MUGELLO – Il gruppo consiliare “Borgo in Comune” nei giorni scorsi aveva criticato duramente l’applicazione della Tariffa Corrispettiva nel comune mugellano (articolo qui). Così gli assessori Tai e Recati di Borgo San Lorenzo e Scarperia e San Piero, comuni dove da qualche mese è attiva la Tariffa Corrispettiva, sono intervenuti in merito al passaggio a TARIC, precisando alcuni aspetti:
“Il passaggio a TARIC ha riguardato circa 110.00 utenze tra Mugello (Borgo San Lorenzo e Scarperia e San Piero) Fiesole e molti comuni dell’Empolese. Di queste 10.000 circa sono utenze non domestiche.
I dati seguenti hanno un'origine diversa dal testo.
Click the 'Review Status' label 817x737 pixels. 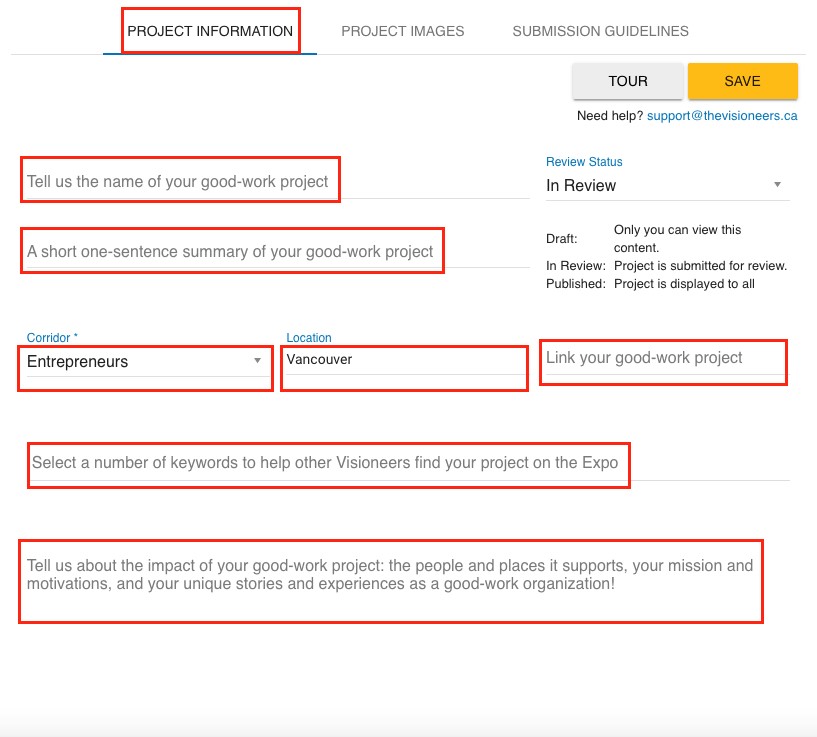(x=584, y=161)
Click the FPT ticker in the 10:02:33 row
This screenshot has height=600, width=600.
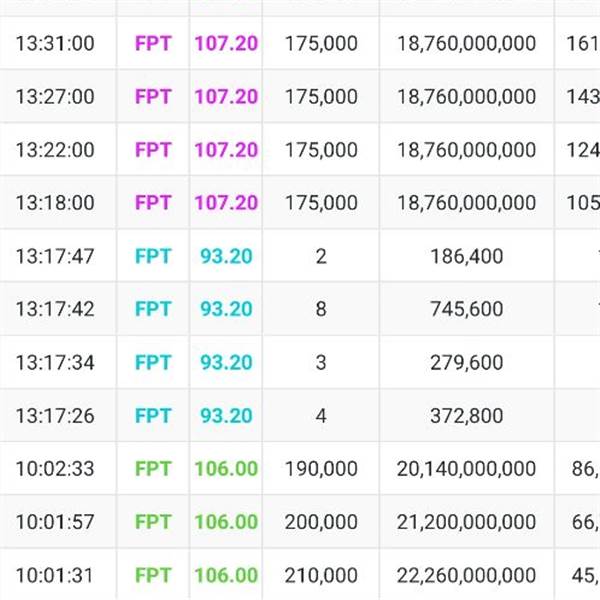153,468
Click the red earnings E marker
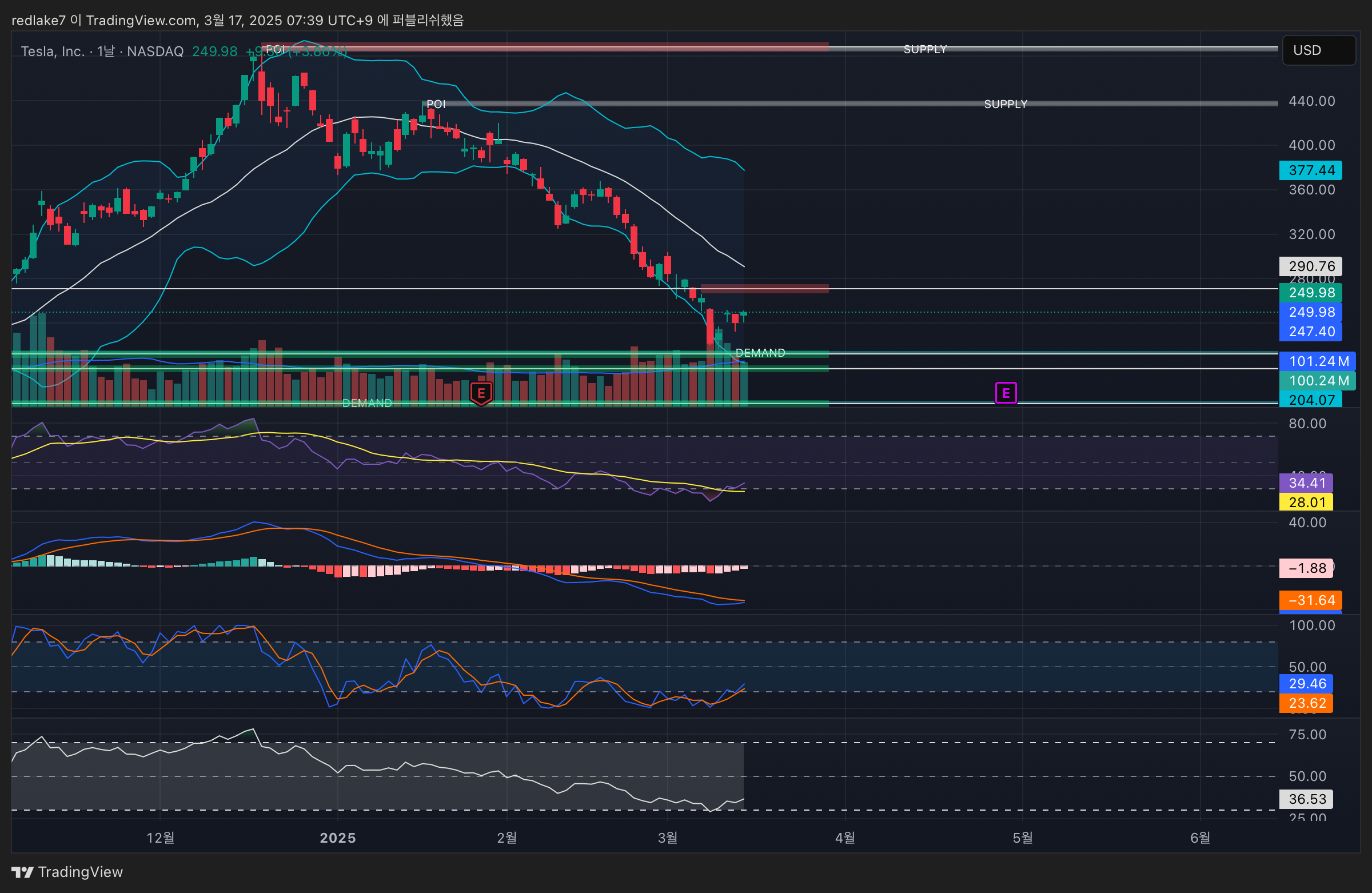1372x893 pixels. [481, 394]
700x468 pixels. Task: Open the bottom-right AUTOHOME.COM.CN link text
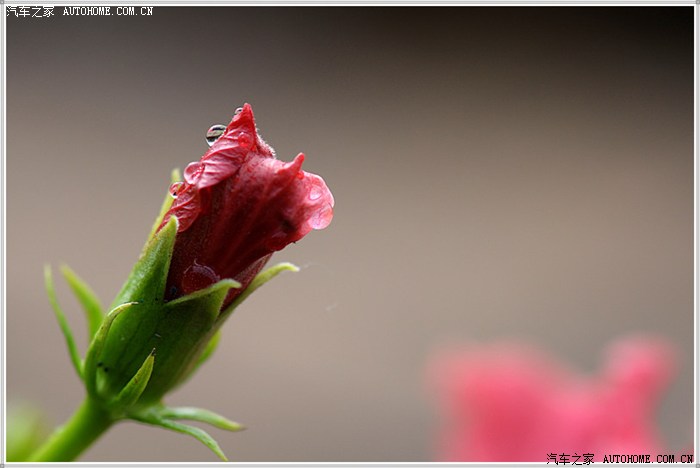pos(647,459)
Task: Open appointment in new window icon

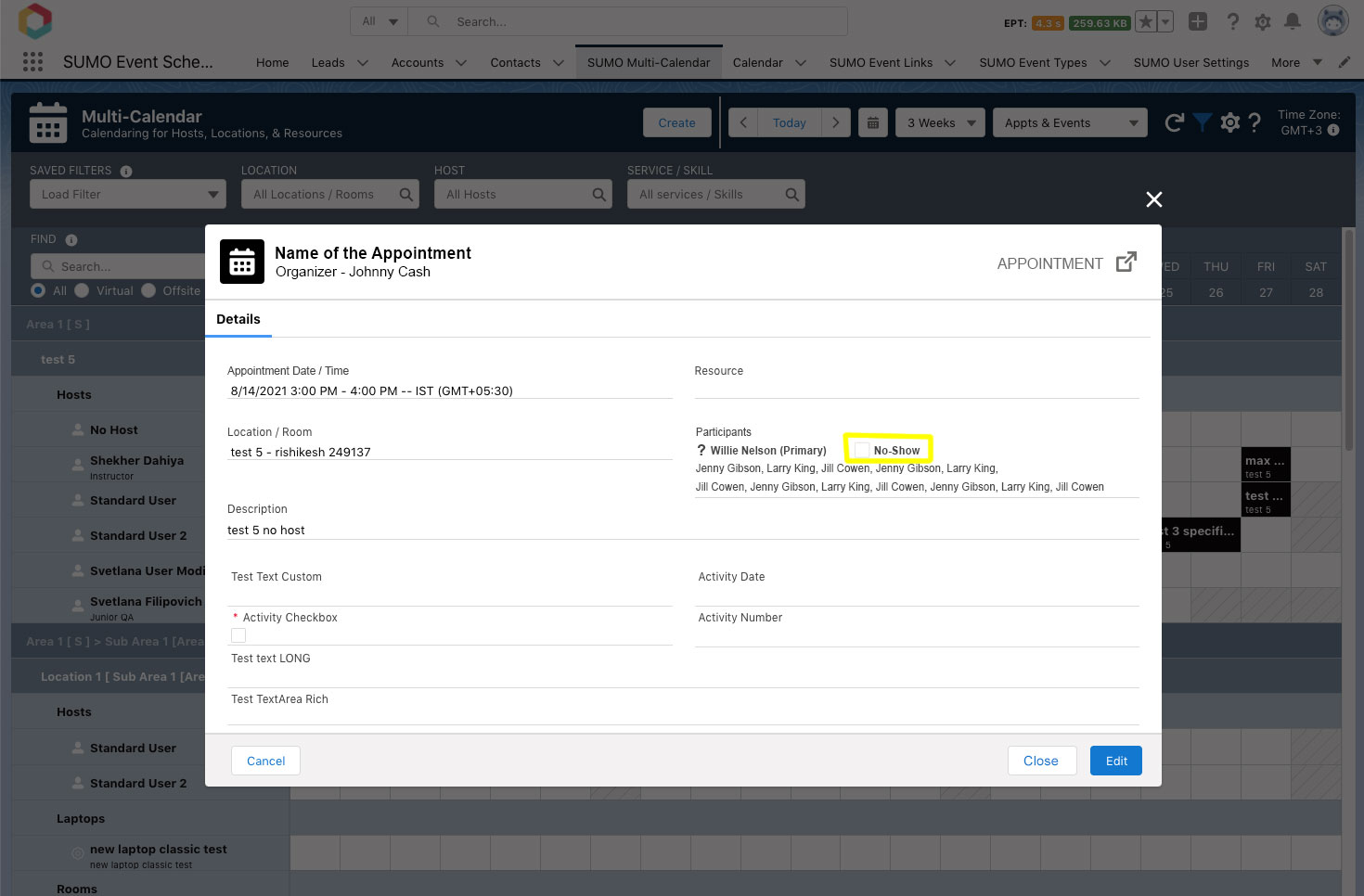Action: [1126, 262]
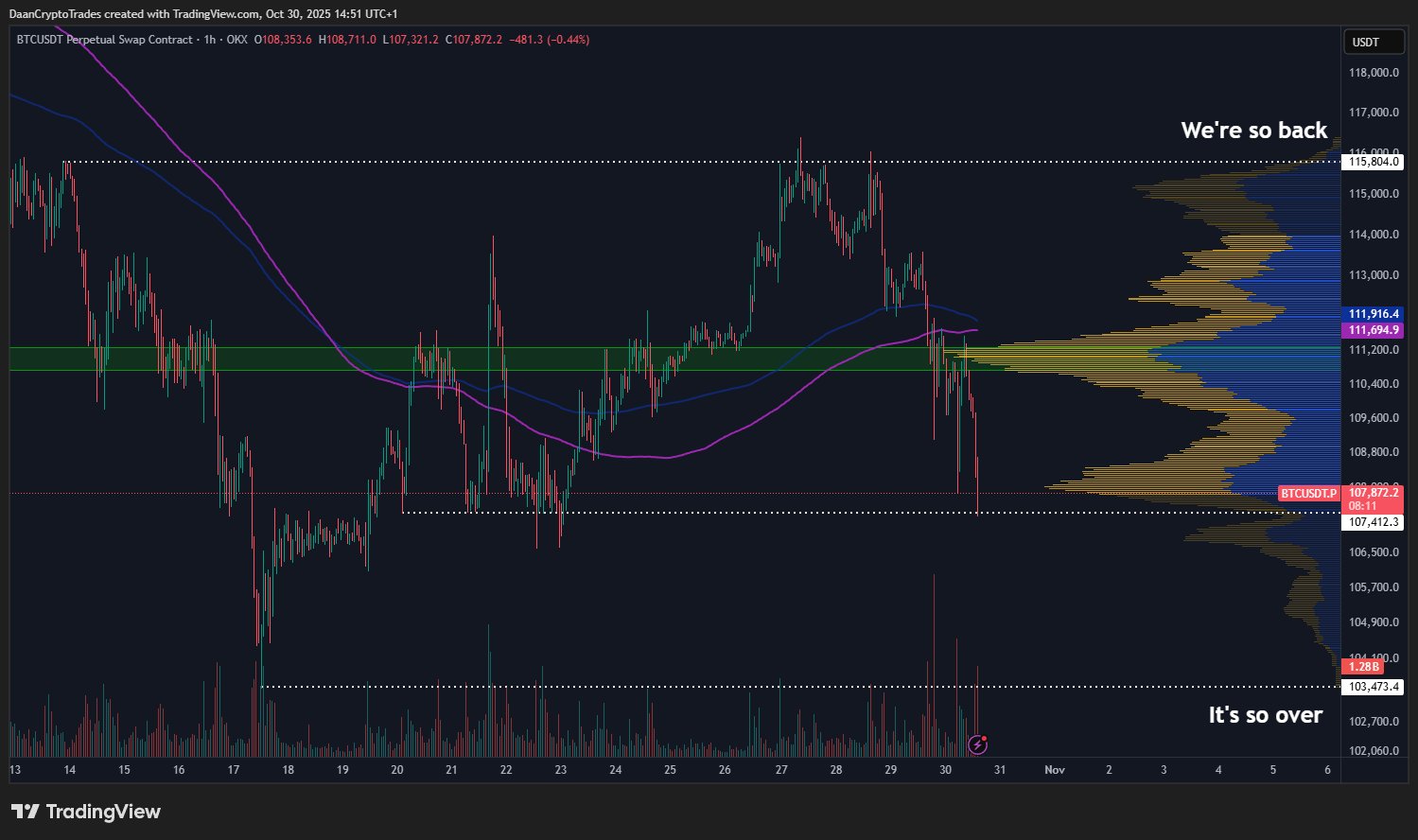Click the 107,872.2 current price label
The image size is (1418, 840).
coord(1374,493)
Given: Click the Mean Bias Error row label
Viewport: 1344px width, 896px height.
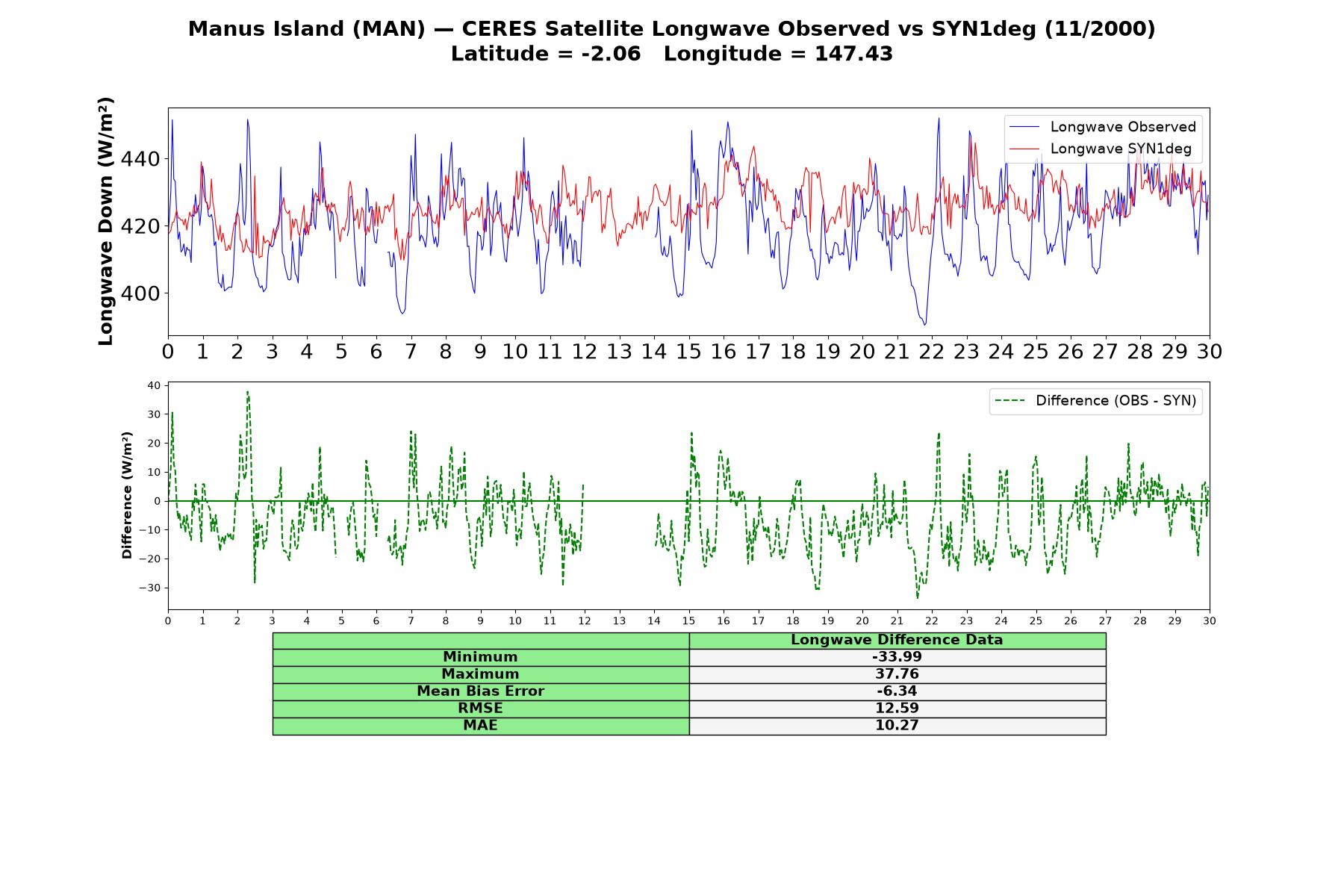Looking at the screenshot, I should coord(480,691).
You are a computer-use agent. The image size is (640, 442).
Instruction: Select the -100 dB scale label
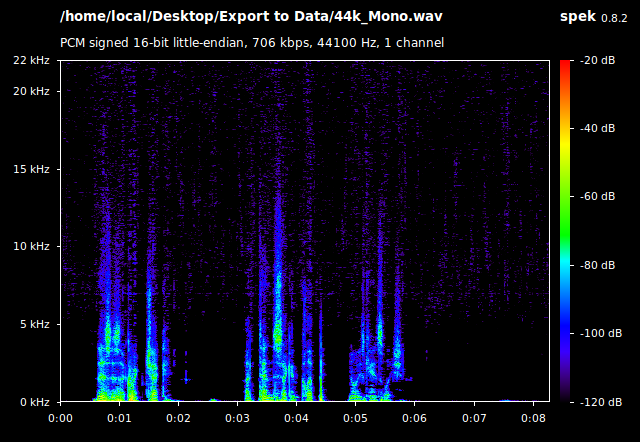[x=594, y=333]
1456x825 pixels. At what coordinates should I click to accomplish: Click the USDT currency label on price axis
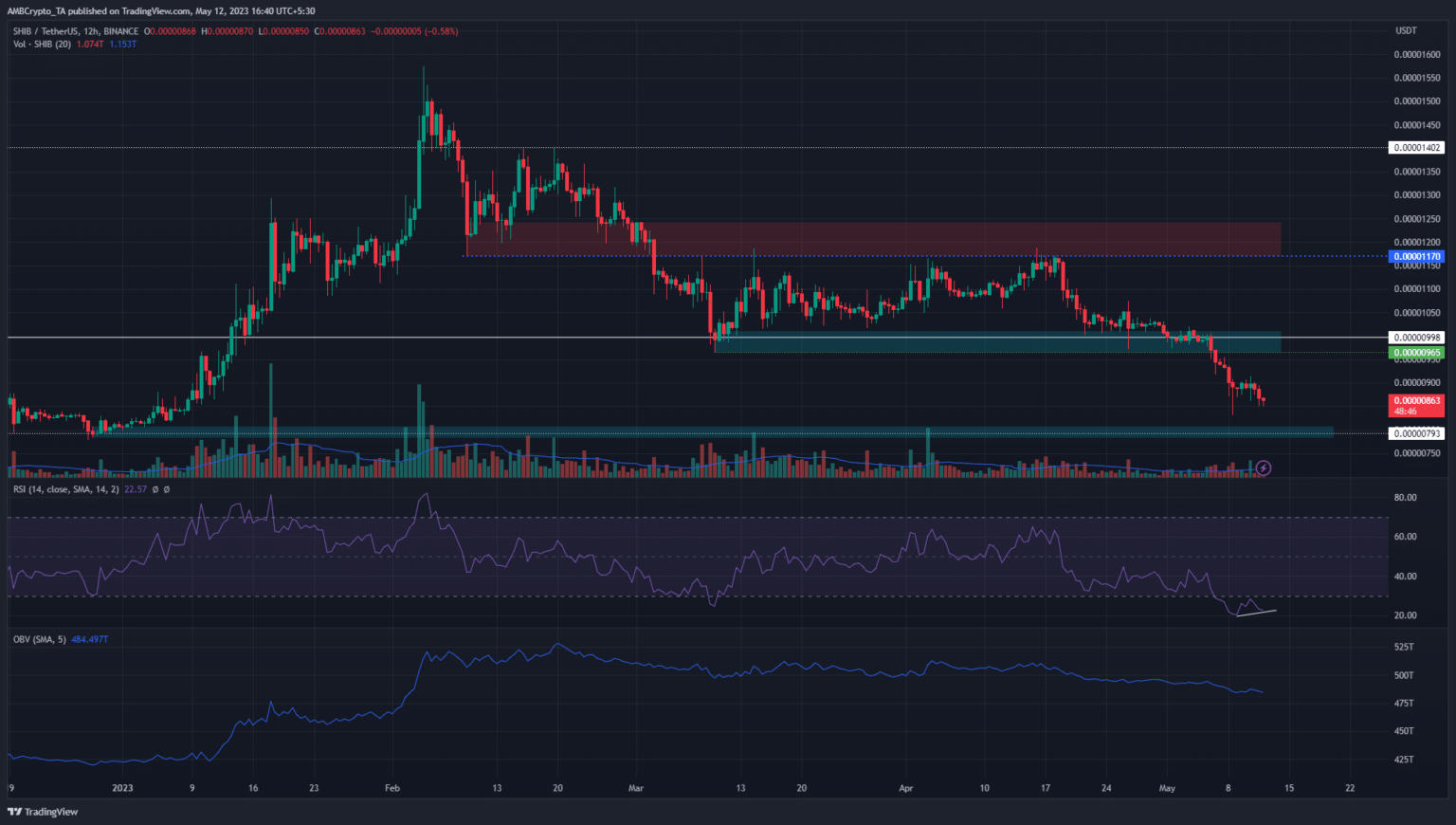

Sui comuni di Scarperi e San Piero e Borgo San Lorenzo per le utenze domestiche, il passaggio a TARIC, ha portato una riduzione importante per la quasi totalità delle utenze. Sul non domestico, il 10% circa del totale utenze, grazie allo sconto IVA e dotandosi di un bidone dell’indifferenziato di misura adeguata, l’importo risulta all’incirca quello del 2022. Poi ci sono alcune categorie non domestiche con problematiche specifiche, ad esempio una produzione di molti rifiuti indifferenziati, oppure la non produzione di alcuni rifiuti differenziati che risultano oggettivamente penalizzati, per queste specifiche siamo già al lavoro con ATO per correggere queste “storture” con l’approvazione di un nuovo regolamento che avevamo già messo in conto, come spiegato in consiglio comunale durante l’approvazione. Questo nuovo sistema di calcolo, dopo il passaggio al Porta a Porta Payt avvenuto nel 2019, è un ulteriore step propedeutico al definito conteggio puntale del rifiuto prodotto quindi a peso”.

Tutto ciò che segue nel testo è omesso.